What should have been a familiar sail-past near a tiny Italian island ended in one of the worst cruise ship disasters of the modern era.
The Costa Concordia departed Civitavecchia at 19:18 local time on 13 January 2012, beginning a seven-night Mediterranean voyage with 3,206 passengers and 1,023 crew members aboard.
During the journey along Italy’s western coastline, Captain Francesco Schettino instructed the vessel to pass close to the island of Giglio, a manoeuvre similar to ones carried out on previous trips. The ship had been built in 2005 and was one of Costa Cruises’ flagship vessels, carrying more than 4,200 people in total on the night of the disaster.

A timeline released by Italy’s Ministry of Infrastructure and Transport in its official investigation states that shortly after 21:30, Schettino gave the helmsmen coordinates and warned, ‘otherwise we go on the rocks’.
Only minutes later, at 21:45, the ship hit a rocky outcrop while moving at roughly 16 knots. The impact ripped a 53-metre hole in the hull, causing catastrophic damage.
More than 14 years on, the tragedy is being revisited in a new Netflix documentary, Shipwrecked: Nightmare at Sea, which premieres on 10 July. The film includes testimony from survivors and previously unseen footage connected to the sinking that killed 32 people, among them five crew members.

The ministry’s report says the vessel began flooding almost immediately after the collision. Water poured into the engine rooms, and power was quickly lost throughout the ship. As the emergency systems failed, the ship’s heel changed rapidly, making evacuation progressively more difficult.
What followed was a breakdown in communication. Authorities were given incomplete updates, while passengers were initially told there had been a ‘blackout’ and that the situation was ‘under control’.
Tracking data referenced in the investigation shows the Concordia drifted back toward the port of Giglio before listing the opposite way. Investigators believed this happened because water inside the damaged hull shifted across the ship as it turned.
The general emergency alarm was not sounded until 22:33, and the order to abandon ship did not come until 22:54, more than an hour after the initial strike. By then, some passengers had already begun entering lifeboats on their own.
By midnight, many passengers were still trapped aboard. Some were left clinging to the exposed side of the sharply tilted liner while rescue boats and helicopters tried to reach them. Emergency crews from the coast guard, harbour authorities and nearby vessels worked through the night to pull people off the ship and from the water.

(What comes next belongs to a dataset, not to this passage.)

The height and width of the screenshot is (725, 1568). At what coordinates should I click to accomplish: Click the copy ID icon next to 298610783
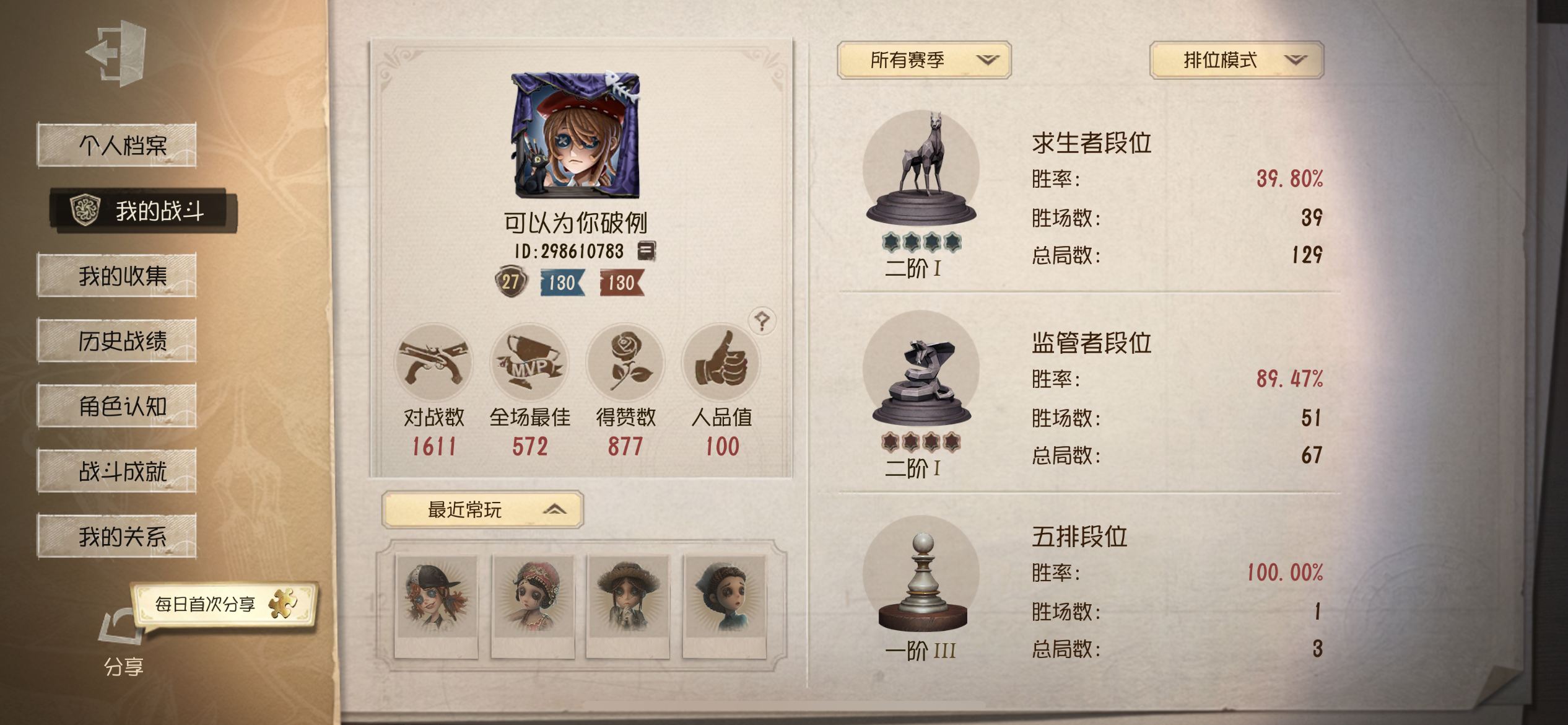[646, 251]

Voice recordings from the ship’s black box, cited in the ministry’s findings, captured the confusion on the bridge as events spiralled. One exchange in particular went on to symbolise the public anger that followed.
At 23:19, Schettino left the bridge, leaving his second master to oversee the evacuation. That officer also departed the bridge just 13 minutes later. In a tense recorded exchange at 00:42, a coastguard commander is heard ordering the captain to return to the ship. He did not and instead went ashore.
In Italy, the response to Captain Francesco Schettino’s actions was immediate and fierce. Labelled ‘Captain Coward’ by the press, he became a national figure of blame and condemnation.

He was later arrested and tried on multiple manslaughter charges as well as for abandoning ship. Schettino admitted a navigational mistake, telling investigators he had “ordered the turn too late.” Costa Cruises said at the time that he had made an “unapproved, unauthorised” deviation from the planned route to bring the ship close enough to the island for locals to see it.
The legal aftermath dragged on for years. Italy’s highest court later upheld a 16-year prison sentence for Schettino, and the Concordia became a symbol of managerial failure as well as maritime error. The wreck was eventually righted, refloated and towed away, and final scrapping was completed in 2017 after one of the largest salvage operations ever attempted.

Shipwrecked: Nightmare at Sea arrives on Netflix on 10 July, promising what the platform describes as an ‘immersive account of the collision, evacuation and aftermath’, blending archive material with first-hand accounts from people who lived through it.